### PROBLEM DETAILS
Any picture among the records should be left out, please; retype the rest exactly.

***** EXERCISE MATERIALS

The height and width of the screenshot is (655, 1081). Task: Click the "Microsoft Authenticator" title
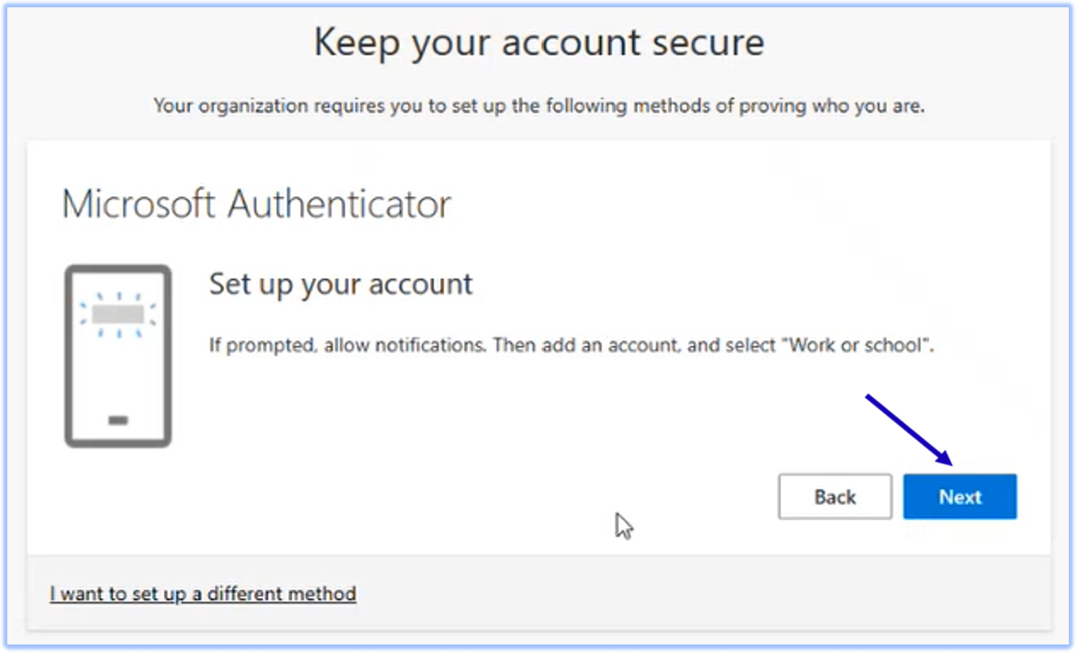[x=256, y=204]
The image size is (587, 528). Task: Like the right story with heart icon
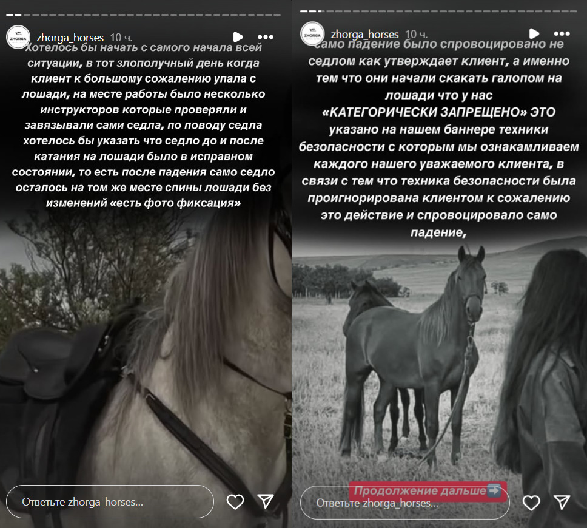tap(531, 503)
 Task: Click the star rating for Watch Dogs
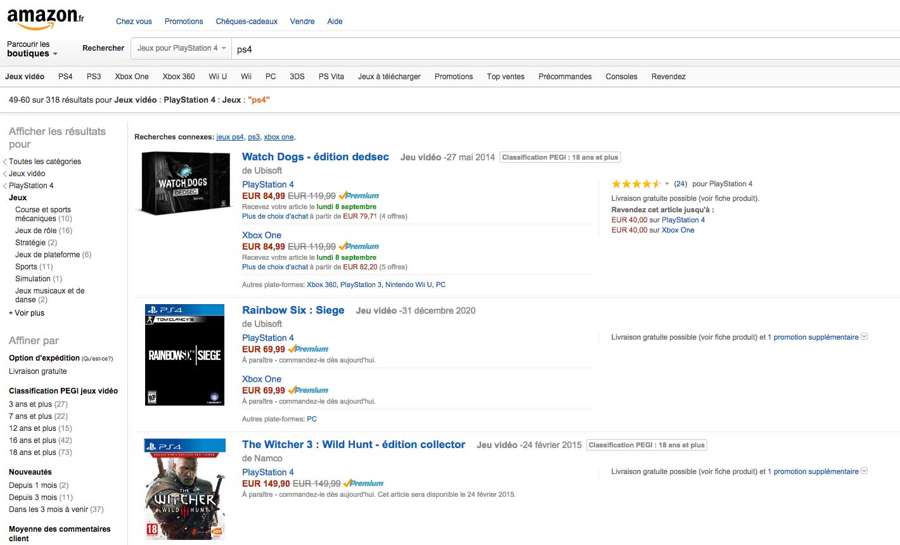click(x=636, y=184)
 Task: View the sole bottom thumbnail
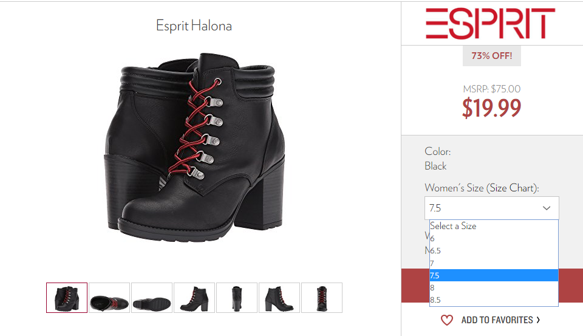[152, 298]
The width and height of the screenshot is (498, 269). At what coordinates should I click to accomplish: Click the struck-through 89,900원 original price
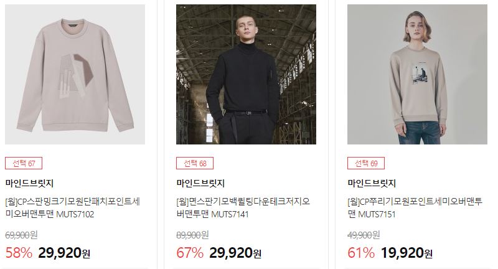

**********

### SOLVED EXERCISE
The height and width of the screenshot is (655, 1081). Task: Click the "Microsoft Authenticator" title
[x=256, y=204]
The image size is (587, 528). Task: Like the right story with heart icon
tap(531, 503)
 Task: Click the star rating for Watch Dogs
click(x=636, y=184)
 Task: View the sole bottom thumbnail
[152, 298]
The width and height of the screenshot is (498, 269). At what coordinates should I click to accomplish: Click the struck-through 89,900원 original price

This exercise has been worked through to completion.